» READING PASSAGE
Their refuge includes a kitchen
Vermont student gathers recipes from those resettled there
WINOOSKI, Vt. - Suhad Murad juggles three pots on the stovetop and two in the oven. The Iraqi native is assembling a meal from home, an array that includes lentil soup, biryani with baked chicken, and an eggplant, tomato, and ground beef casserole. She moves deftly, pan-frying chopped vermicelli in a skillet, then tossing it with toasted almonds and raisins; mixing spices and water in a pan, then adding basmati rice; chopping cucumbers, tomatoes, and peppers for a salad. Breaking her concentration every few minutes is 4-year-old Abdullah, who leaps into the kitchen like Spider-Man, his favorite superhero.
Murad’s biryani is one of 40 dishes compiled for “A Mosaic of Flavors: New Americans Adding Spice to Life in Vermont.’’ The cookbook is sponsored by the Vermont Refugee Resettlement Program and written and photographed by Caroline Casey, a University of Vermont senior who is an intern at the organization. The recipes are all from refugees who have been resettled in the Burlington area, some as recently as five months ago, others for almost 20 years.
“No matter where you’re from, food is something that brings people together,’’ says Casey, who spent the summer watching about 20 cooks prepare dishes from their native countries. The cookbook features samosas from Somalia, fried sweet bread rolls from the Democratic Republic of the Congo, potato balls, rice flour cookies and rice pudding from Bhutan, curries and coconut mango sticky rice from Myanmar, and semolina cake from Iraq.
Casey, 21, was drawn to the project because she knows how important food is as an expression of culture. An anthropology and African studies major, she lived in Ghana for five months last spring. “It was a huge culture shock to live in a foreign country,’’ she says. “I missed the foods from home.’’ The experience inspired her to help refugees here make the transition. The cookbook is in the process of being completed; VRRP is currently looking for financing to print books.
VRRP is a field office of the US Committee for Refugees and Immigrants, the largest nonsectarian organization that handles refugee resettlement, explains Laurie Stavrand, community partnership coordinator. It will resettle about 350 refugees this fiscal year, bringing the total to 5,500 in the past 22 years. (Refugees are defined as people who are forced to flee their homes and countries due to persecution, war, or violence. Many live for decades in United Nations refugee camps. Only a small percentage are selected to resettle in the United States.) Most resettlement organizations attempt to create communities of people from specific countries; this helps ease the transition and fosters a sense of culture and continuity. VRRP has recently worked with refugees from Myanmar (formerly known as Burma), Bhutan, Somalia, Democratic Republic of the Congo, and Iraq.

» DATA ROWS
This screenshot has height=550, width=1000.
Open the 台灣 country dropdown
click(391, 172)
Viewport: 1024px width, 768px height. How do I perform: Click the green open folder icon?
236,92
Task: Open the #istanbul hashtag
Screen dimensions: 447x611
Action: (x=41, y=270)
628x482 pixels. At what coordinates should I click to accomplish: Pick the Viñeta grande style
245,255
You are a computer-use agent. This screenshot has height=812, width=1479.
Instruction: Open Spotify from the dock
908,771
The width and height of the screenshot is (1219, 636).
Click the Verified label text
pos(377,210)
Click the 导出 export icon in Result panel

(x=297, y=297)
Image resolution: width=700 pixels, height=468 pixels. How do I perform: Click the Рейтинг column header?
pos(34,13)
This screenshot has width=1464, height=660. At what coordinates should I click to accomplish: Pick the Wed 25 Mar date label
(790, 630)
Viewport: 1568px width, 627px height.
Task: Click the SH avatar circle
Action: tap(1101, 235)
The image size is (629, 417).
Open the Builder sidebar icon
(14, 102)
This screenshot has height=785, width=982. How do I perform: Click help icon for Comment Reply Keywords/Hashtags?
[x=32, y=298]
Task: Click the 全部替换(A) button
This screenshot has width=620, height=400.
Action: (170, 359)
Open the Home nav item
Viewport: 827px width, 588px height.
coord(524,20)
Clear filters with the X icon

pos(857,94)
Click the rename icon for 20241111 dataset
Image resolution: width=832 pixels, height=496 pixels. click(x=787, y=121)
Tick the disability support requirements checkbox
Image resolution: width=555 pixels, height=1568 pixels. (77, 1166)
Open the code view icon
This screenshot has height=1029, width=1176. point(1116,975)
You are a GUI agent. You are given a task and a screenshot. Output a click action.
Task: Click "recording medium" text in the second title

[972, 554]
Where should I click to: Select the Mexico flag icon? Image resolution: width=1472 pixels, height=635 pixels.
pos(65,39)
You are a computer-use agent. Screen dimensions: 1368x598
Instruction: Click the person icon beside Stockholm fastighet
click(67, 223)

» PROBLEMS TO SOLVE
a: Please reproduce the cookbook article word for word, from "Their refuge includes" to "his favorite superhero.".
b: Answer these questions using the cookbook article.
(i) How many dishes were compiled for the cookbook?
(ii) How long did Caroline Casey live in Ghana?
(iii) About how many refugees will VRRP resettle this fiscal year?

» EXPECTED RESULTS
a:
Their refuge includes a kitchen
Vermont student gathers recipes from those resettled there
WINOOSKI, Vt. - Suhad Murad juggles three pots on the stovetop and two in the oven. The Iraqi native is assembling a meal from home, an array that includes lentil soup, biryani with baked chicken, and an eggplant, tomato, and ground beef casserole. She moves deftly, pan-frying chopped vermicelli in a skillet, then tossing it with toasted almonds and raisins; mixing spices and water in a pan, then adding basmati rice; chopping cucumbers, tomatoes, and peppers for a salad. Breaking her concentration every few minutes is 4-year-old Abdullah, who leaps into the kitchen like Spider-Man, his favorite superhero.

b:
(i) 40
(ii) Five months
(iii) About 350